→ **Your goal**: Transcribe exactly the entries from the "Where should I" line to the end, both included, minus pictures.

→ **Screenshot grounding data**:
----------------

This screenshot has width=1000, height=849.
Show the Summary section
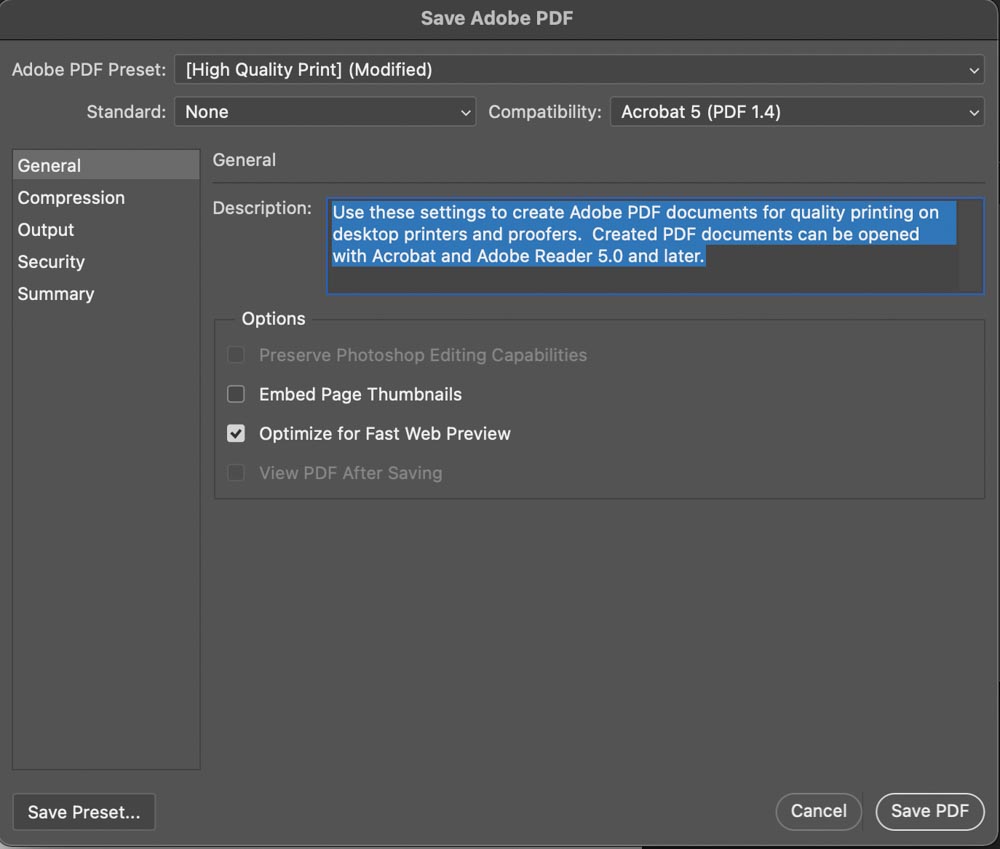pyautogui.click(x=56, y=294)
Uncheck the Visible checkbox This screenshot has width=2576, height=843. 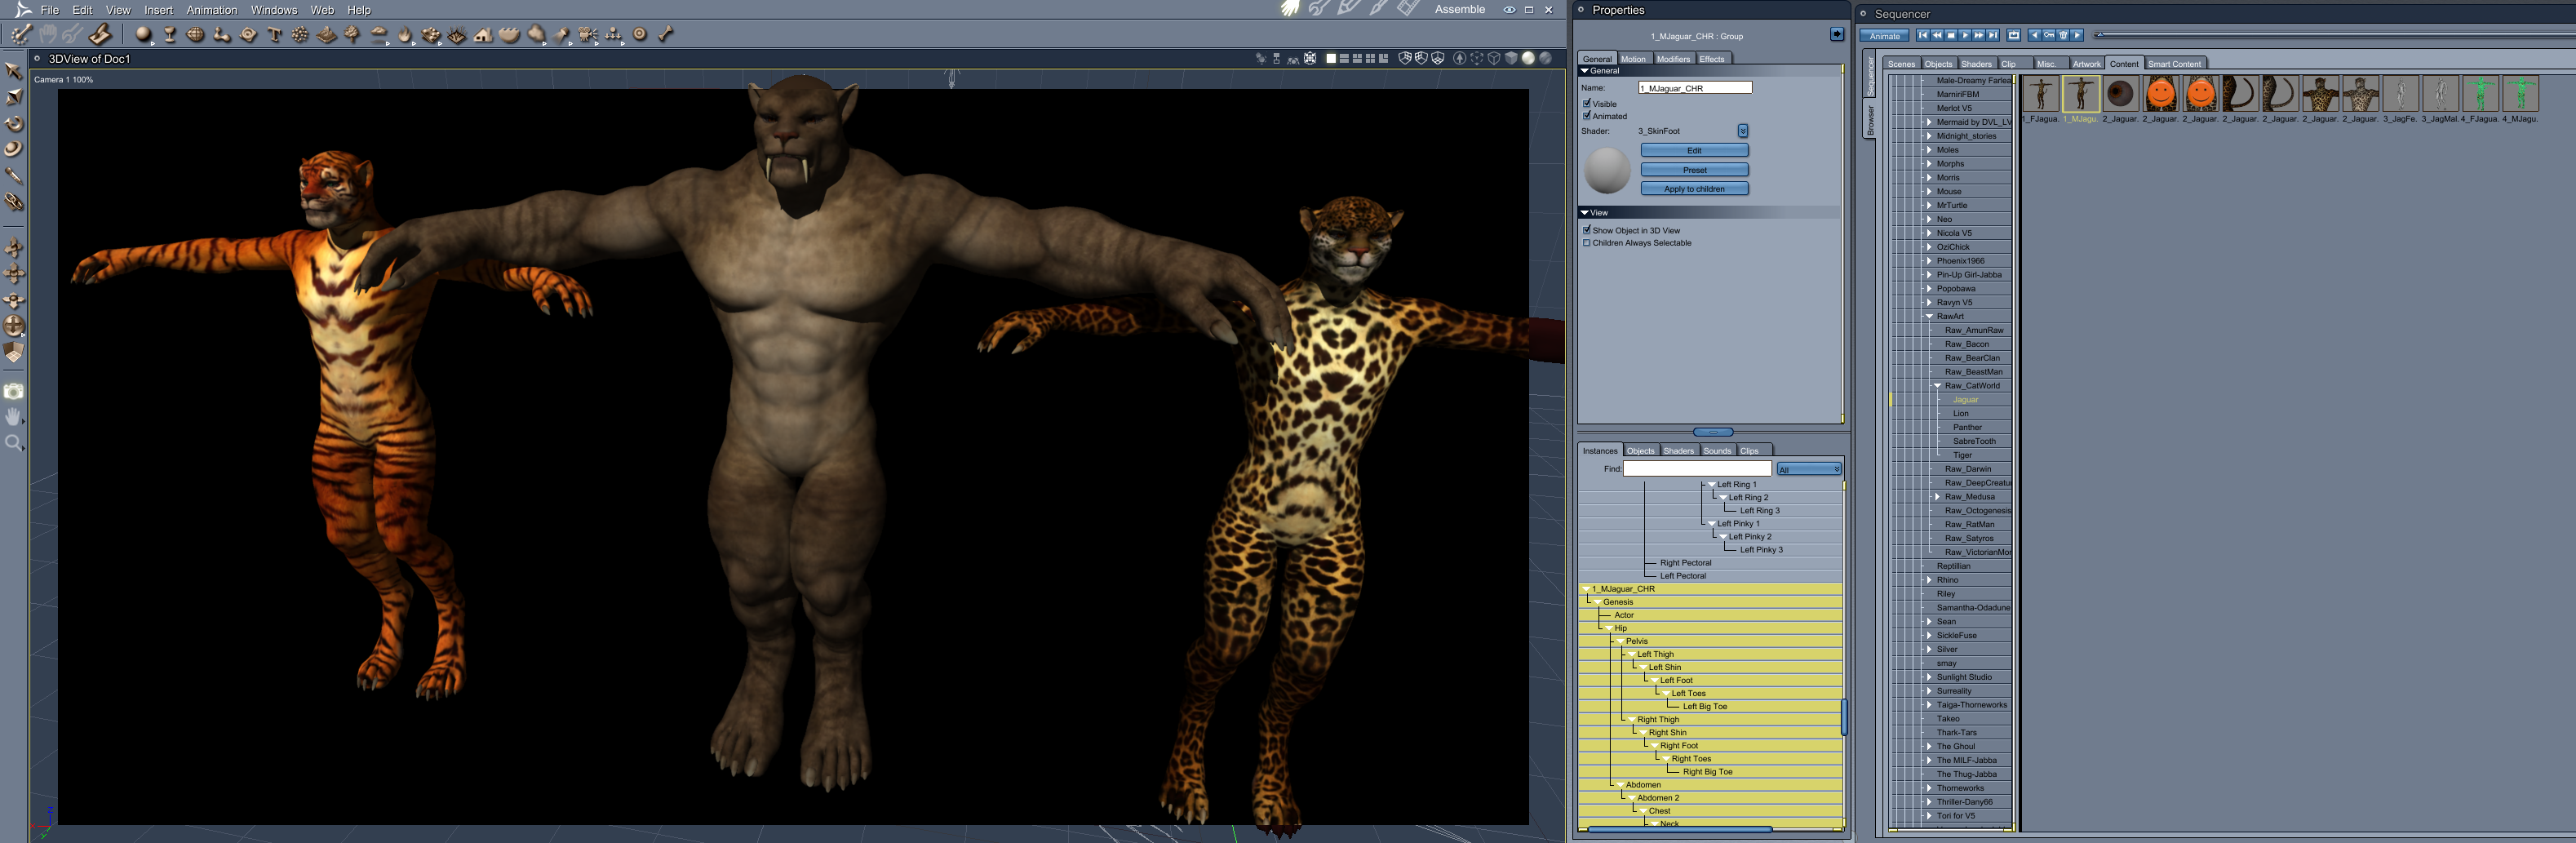1587,103
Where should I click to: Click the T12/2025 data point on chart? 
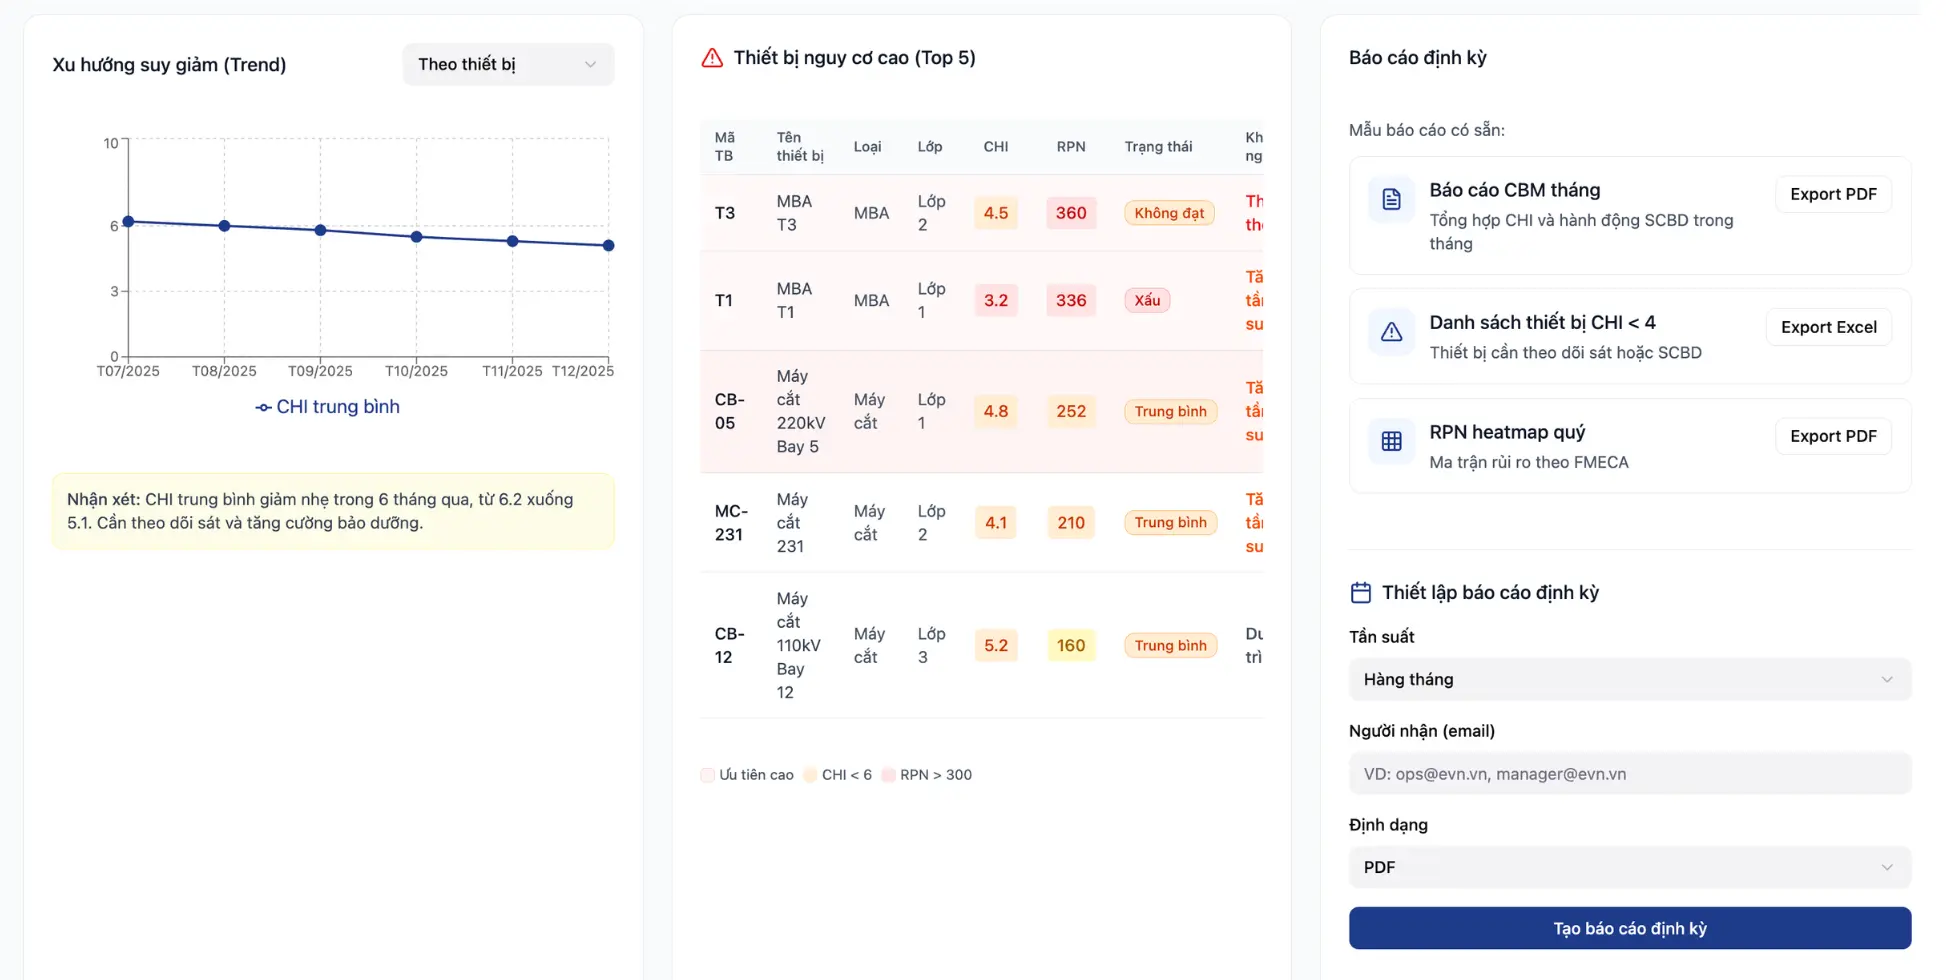[x=608, y=245]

----------------

→ **Solution to the exercise**:
Where should I click to: Click the T12/2025 data point on chart? 
[x=608, y=245]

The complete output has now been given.